Wednesday, February 5, 2020

The Great Wall of Egypt

The Pyramid Kingdom arose from the scorpion-kings of old Egypt; in time, this kingdom fell. Then came a newer kingdom. Last December [boy, a lot of things came out last December wot I misst], it turned up that this newer kingdom built a wall.

Nations build walls when they worry about invasions. Not invasions by fellow civilised folk; I don't know that Rome or Iran ever bothered setting up a secure wall between their empires. Nations build walls when they can't work out a treaty with the peoples on the other side. They build walls against savages.

(Note to politicians: if you claim a state and you can't control your subjects yourself, don't get upset if I call them savages.
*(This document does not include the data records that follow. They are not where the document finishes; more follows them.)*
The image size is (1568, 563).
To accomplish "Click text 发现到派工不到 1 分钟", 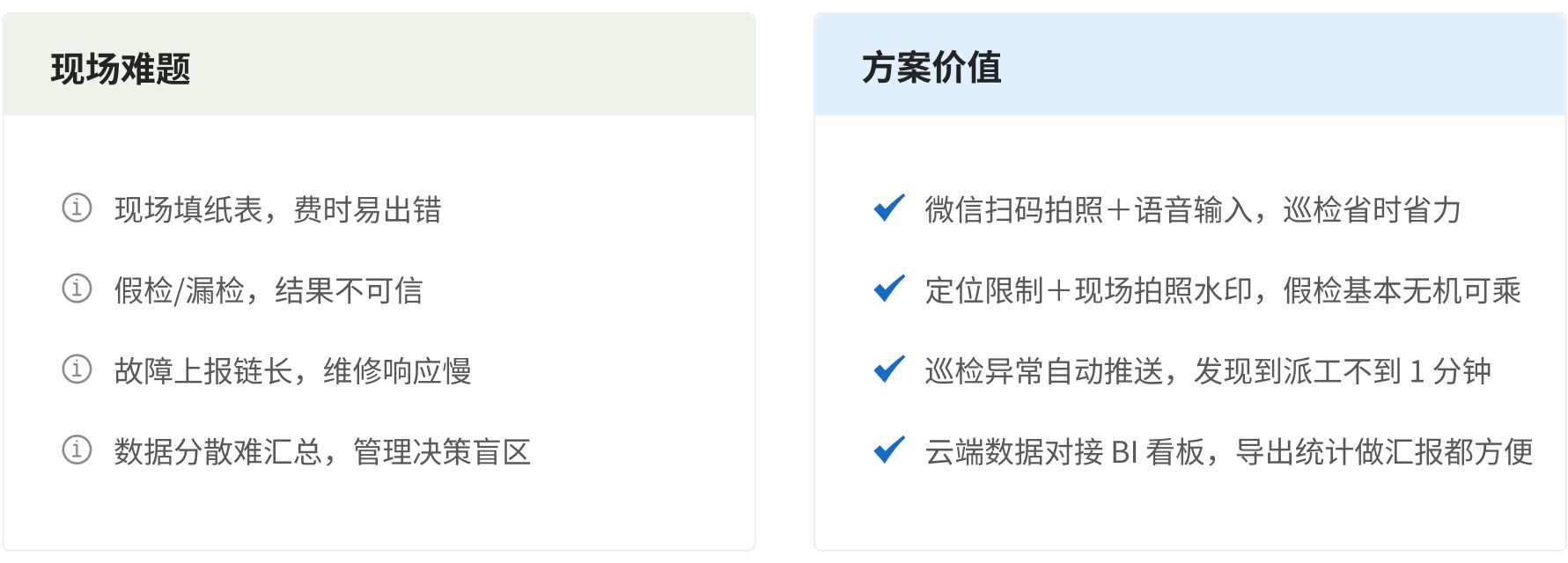I will [x=1343, y=371].
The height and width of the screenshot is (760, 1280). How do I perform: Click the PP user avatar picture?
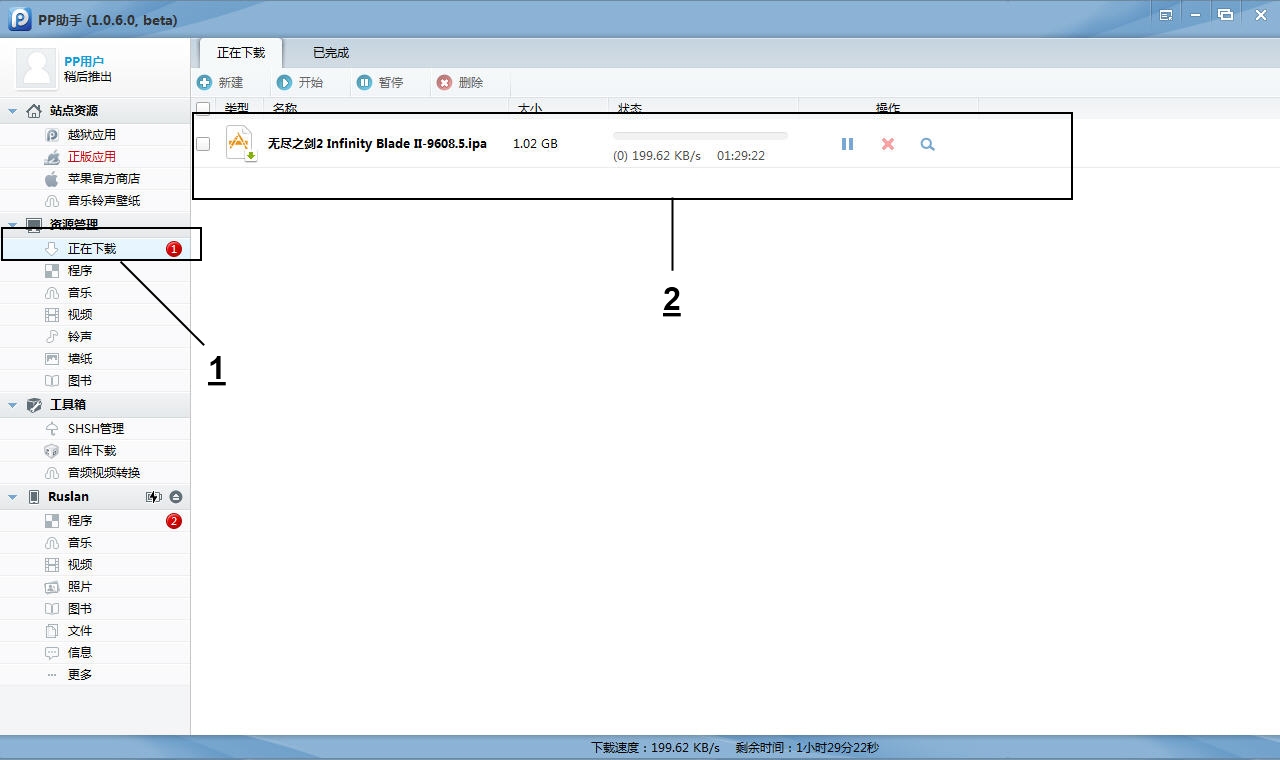click(x=38, y=68)
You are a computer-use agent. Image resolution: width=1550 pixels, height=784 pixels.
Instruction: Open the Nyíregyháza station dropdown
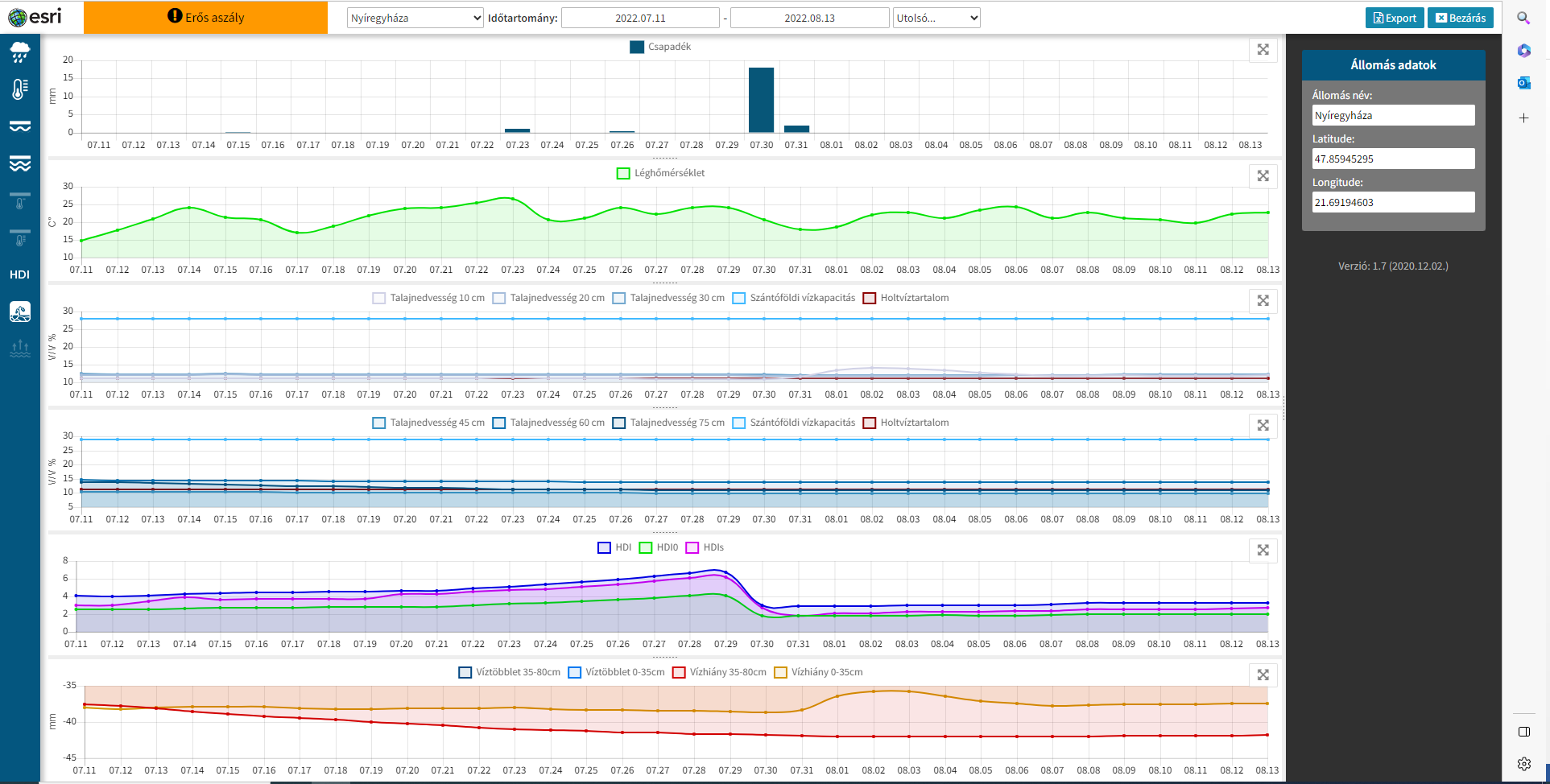coord(415,18)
Civilise them! or suck it up, savage.)

The newer kingdom in Egypt set up their wall up the Nile at its Second Cataract. They figured the Nubians as Beyond The Pale, in their day.

Now for the punchline. Egyptologists today don't call this newer kingdom The New Kingdom - they call it the Middle Kingdom. That is because this kingdom failed, before rising again under an Upper Egyptian dynasty. The Nubians up the Nile weren't those who toppled this empire; it was the Shepherd Kings, the hyksos from Asia.

Events, dear boy. Events.

(As for the Nubians post-1500 BC: they have maintained viable nationstates well into our own Middle Ages - "The Mahdi" notwithstanding. It helped that they were living alongside a river in one of this world's worst deserts. Their era of savagery is decidedly shorter than that of, say, the Scots'.)